L’autore analizza cinque casi eclatanti di cronaca nera: l’incidente di
Vermicino del 1981, il caso Cogne del 2002, il rapimento di Tommaso Onofri nel
2006, l’omicidio di Meredith Kercher del 2007 e quello di Avetrana del 2010.
Secondo l’autore questi snodi principali rappresentano altrettante tappe di uno
sviluppo dell’interesse morboso dell’opinione pubblica verso i casi di cronaca.
Parallelamente è aumentato anche l’interesse e la spettacolarizzazione messa in
atto dai media per informare – e spesso per intrattenere – i propri utenti su
questi avvenimenti. Questi meccanismi vengono favoriti grazie a un’empatia
dovuta all’attenzione che gli esseri umani hanno verso le situazioni di
pericolo, da cui vogliono sfuggire. Proprio in questo duplice rapporto nasce il
paradosso delineato da Bagnoli: il pubblico è portato ad avvicinarsi a questi
avvenimenti da cui non vorrebbe essere colpito. Si tratta di una scelta
difficile ma resa necessaria dall’esigenza umana di restare al sicuro.

MATERIALE:
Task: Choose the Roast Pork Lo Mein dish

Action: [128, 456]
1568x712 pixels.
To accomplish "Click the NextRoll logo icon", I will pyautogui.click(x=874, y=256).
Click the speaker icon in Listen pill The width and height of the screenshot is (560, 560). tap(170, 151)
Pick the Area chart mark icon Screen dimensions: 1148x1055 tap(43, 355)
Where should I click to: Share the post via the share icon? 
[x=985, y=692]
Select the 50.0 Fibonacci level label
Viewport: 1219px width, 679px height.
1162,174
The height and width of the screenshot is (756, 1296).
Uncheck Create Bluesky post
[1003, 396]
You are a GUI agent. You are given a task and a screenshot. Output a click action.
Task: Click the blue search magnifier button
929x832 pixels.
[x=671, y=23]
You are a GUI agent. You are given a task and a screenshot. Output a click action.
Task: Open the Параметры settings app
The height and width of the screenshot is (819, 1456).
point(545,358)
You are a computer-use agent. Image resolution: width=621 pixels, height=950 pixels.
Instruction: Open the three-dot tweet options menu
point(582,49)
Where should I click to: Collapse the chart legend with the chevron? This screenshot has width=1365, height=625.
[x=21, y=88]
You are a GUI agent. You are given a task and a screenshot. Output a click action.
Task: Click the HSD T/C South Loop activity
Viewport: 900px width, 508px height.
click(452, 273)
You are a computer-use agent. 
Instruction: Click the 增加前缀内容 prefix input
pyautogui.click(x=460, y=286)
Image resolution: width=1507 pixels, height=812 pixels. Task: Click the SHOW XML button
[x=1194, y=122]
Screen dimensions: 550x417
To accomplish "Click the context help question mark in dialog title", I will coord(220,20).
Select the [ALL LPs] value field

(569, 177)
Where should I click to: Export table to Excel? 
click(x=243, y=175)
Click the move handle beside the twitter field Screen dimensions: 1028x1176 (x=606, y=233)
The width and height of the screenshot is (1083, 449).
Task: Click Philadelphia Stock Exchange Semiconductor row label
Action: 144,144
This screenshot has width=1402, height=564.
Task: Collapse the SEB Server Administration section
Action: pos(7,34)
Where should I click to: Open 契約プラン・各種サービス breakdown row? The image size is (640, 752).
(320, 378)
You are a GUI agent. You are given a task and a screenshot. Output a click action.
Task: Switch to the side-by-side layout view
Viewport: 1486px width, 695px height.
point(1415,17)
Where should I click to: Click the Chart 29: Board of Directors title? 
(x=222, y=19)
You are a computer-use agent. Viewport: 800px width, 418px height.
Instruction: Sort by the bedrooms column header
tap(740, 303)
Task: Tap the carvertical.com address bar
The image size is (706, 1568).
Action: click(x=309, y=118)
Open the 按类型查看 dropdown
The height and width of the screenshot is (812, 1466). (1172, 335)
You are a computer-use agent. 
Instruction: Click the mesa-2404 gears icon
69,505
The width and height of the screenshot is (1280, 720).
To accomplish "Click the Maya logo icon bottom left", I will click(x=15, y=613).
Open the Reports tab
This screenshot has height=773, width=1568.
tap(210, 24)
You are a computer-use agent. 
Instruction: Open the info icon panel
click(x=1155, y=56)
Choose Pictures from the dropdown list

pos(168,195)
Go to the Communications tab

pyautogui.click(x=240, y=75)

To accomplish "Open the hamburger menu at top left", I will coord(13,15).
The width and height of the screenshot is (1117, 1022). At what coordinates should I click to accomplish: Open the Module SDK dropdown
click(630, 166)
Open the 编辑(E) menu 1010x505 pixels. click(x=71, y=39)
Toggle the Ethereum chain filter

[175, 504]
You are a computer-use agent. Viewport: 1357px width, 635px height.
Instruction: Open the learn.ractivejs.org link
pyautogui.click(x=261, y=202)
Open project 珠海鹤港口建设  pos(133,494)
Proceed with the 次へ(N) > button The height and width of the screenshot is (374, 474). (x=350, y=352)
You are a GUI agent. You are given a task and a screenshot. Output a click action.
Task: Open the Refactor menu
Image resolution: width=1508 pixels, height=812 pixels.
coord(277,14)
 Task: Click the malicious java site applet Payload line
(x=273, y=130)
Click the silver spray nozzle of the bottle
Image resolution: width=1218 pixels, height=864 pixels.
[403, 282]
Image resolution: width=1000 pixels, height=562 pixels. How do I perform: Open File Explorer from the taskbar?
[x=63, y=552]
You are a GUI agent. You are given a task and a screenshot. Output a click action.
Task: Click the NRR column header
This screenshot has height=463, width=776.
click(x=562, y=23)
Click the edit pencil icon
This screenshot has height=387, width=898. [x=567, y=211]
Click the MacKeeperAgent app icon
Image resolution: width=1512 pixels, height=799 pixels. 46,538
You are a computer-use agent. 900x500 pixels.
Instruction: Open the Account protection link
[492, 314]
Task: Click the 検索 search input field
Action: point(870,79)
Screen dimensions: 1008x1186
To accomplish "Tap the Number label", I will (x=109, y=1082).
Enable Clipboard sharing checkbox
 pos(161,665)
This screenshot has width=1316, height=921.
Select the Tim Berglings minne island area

COMPITI ASSEGNATI:
1. Riproduci dal brano sulla cronaca nera il tratto che va da "L’autore analizza cinque" fino a "Avetrana del 2010.".
2. In base al brano sulla cronaca nera, in che anno avvenne l'omicidio di Meredith Kercher?

RISPOSTE FORNITE:
1.
L’autore analizza cinque casi eclatanti di cronaca nera: l’incidente di
Vermicino del 1981, il caso Cogne del 2002, il rapimento di Tommaso Onofri nel
2006, l’omicidio di Meredith Kercher del 2007 e quello di Avetrana del 2010.

2. Nel 2007.